Using such an expensive technology to prevent someone from making a stupid mistake on a meaningless endeavor seems like a complete waste of time. Users should just be allowed to fail.

  • Amen! This is part of the overall societal decline of no failing for anyone. You gotta feel the pain to get the growth.

  • if somone from 1960 saw the quadrillions of cpu cycles we are wasting on absolutely nothing every second, they would have an aneurysm

    • As someone from 1969, but with an excellent circulatory system, I just roll my eyes and look forward to the sound of bubbles bursting whilst billionaires weep.

      2 replies →

> readily discard short or nonsensical input

When "asdfasdf" is actually a package name, and it's in reply to a request for an NPM package, and the question is formulated in a way that makes it hard for LLMs to make that connection, you will get a false positive.

I imagine this will happen more than not.

So, like, machine learning. Remember when people used to call it AI/ML? Definitely wasn't as much money being spent on it back then.

> The end result is I only have to deal with that annoying popup when I really am glad it is there.

Are you sure about that? It will trigger only for what the LLM declares important, not what you care about.

Is anyone delivering local LLMs that can actually be trained on your data? Or just pre made models for the lowest common denominator?

> For example, if you close a youtube browser tab with a comment half written it will pop up an `alert("You will lose your comment if you close this window")`. It does this if the comment is a 2 page essay or "asdfasdf". Ideally the alert would only happen if the comment seemed important but it would readily discard short or nonsensical input. That is really difficult to do in traditional software but is something an LLM could do with low effort.

I agree this would be a great use of LLMs! However, it would have to be really low latency, like on the order of milliseconds. I don't think the tech is there yet, although maybe it will be soon-ish.

It’s because “AI” isn’t a feature. “AI” without context is meaningless.

Google isn’t running ads on TV for Google Docs touting that it uses conflict-free replicated data types, or whatever, because (almost entirely) no one cares. Most people care the same amount about “AI” too.

Would that be ideal though? Adding enormous complexity to solve a trivial problem which would work I'm sure 99.999% of the time, but not 100% of the time.

Ideally, in my view, is that the browser asks you if you are sure regardless of content.

I use LLMs, but that browser "are you sure" type of integration is adding a massive amount of work to do something that ultimately isn't useful in any real way.

I want AI to do useful stuff. Like comb through eBay auctions or Cars.com. Find the exact thing I want. Look at things in photos, descriptions, etc

I don't think an NPU has that capability.

You don't need a LLM for that, a simple Markov Chain can solve that with a much smaller footprint.

No. No-no-no-no-no. I want predictability.

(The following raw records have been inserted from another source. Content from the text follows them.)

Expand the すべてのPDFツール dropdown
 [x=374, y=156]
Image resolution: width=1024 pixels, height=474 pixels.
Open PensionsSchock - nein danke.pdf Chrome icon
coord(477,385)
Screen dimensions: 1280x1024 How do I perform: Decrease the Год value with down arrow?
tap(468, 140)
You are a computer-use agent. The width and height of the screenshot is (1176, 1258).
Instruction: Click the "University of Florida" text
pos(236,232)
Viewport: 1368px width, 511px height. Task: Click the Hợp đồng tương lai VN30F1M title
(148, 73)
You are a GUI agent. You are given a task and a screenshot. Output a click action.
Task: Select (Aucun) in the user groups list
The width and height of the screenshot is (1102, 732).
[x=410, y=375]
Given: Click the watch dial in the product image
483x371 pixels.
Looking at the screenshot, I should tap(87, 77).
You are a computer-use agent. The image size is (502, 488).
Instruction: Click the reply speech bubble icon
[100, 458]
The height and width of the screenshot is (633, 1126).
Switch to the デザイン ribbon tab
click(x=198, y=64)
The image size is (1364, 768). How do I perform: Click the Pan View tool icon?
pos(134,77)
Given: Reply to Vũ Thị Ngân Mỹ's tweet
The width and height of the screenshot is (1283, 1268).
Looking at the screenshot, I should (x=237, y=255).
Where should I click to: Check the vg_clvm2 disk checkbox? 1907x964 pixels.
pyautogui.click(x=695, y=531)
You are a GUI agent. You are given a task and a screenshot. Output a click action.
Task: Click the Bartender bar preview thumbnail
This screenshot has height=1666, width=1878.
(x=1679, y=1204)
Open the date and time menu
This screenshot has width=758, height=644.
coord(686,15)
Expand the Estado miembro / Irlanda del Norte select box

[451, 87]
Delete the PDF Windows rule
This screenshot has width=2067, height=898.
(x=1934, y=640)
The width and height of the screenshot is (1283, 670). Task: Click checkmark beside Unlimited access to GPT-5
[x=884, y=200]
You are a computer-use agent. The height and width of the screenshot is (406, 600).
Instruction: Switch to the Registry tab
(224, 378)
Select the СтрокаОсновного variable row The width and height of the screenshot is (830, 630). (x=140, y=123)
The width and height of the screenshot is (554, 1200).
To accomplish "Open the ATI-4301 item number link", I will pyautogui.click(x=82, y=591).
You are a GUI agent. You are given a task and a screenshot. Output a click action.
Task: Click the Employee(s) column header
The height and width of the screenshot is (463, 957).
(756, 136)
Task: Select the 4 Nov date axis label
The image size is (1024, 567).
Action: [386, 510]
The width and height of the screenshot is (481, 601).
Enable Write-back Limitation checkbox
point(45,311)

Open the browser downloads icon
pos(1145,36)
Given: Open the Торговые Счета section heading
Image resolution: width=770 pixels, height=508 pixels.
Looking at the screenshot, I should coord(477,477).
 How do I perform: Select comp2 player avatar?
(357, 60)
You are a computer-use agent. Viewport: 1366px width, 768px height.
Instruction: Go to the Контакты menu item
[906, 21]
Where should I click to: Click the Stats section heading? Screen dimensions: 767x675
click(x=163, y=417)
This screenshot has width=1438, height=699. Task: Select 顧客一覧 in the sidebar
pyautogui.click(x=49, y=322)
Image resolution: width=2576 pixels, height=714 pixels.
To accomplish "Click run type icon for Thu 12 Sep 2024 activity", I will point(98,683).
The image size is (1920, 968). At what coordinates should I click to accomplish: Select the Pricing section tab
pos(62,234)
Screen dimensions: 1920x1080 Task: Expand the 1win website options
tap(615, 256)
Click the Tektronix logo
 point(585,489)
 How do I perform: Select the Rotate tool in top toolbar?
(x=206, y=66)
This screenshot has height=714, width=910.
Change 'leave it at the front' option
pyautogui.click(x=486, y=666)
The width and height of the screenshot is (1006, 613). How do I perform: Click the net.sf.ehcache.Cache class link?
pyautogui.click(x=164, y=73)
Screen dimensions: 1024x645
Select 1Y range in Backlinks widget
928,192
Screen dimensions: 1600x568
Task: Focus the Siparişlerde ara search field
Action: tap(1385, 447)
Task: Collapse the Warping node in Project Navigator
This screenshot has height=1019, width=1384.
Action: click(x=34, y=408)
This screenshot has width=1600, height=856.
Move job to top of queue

I don't want a black box with no tuning handles and no awareness of the context to randomly change the behavior of my environment.

  • I’ve seen some thoroughly unhinged suggestions floating around the web for a UI/UX that is wholly generated and continuously adjusted by an LLM and I struggle to imagine a more nightmarish computing experience.

Bingo. Nobody uses ChatGPT because it's AI. They use it because it does their homework, or it helps them write emails, or whatever else. The story can't just be "AI PC." It has to be "hey look, it's ChatGPT but you don't have to pay a subscription fee."

Hopefully, you could make a browser extension to detect if a HTML form has unsaved changes; it should not require AI and LLM. (This will work better without the document including JavaScripts, but it is possible to work with JavaScripts too.)

I want a functioning search engine. Keep your goofy opinionated mostly wrong LLM out of my way, please.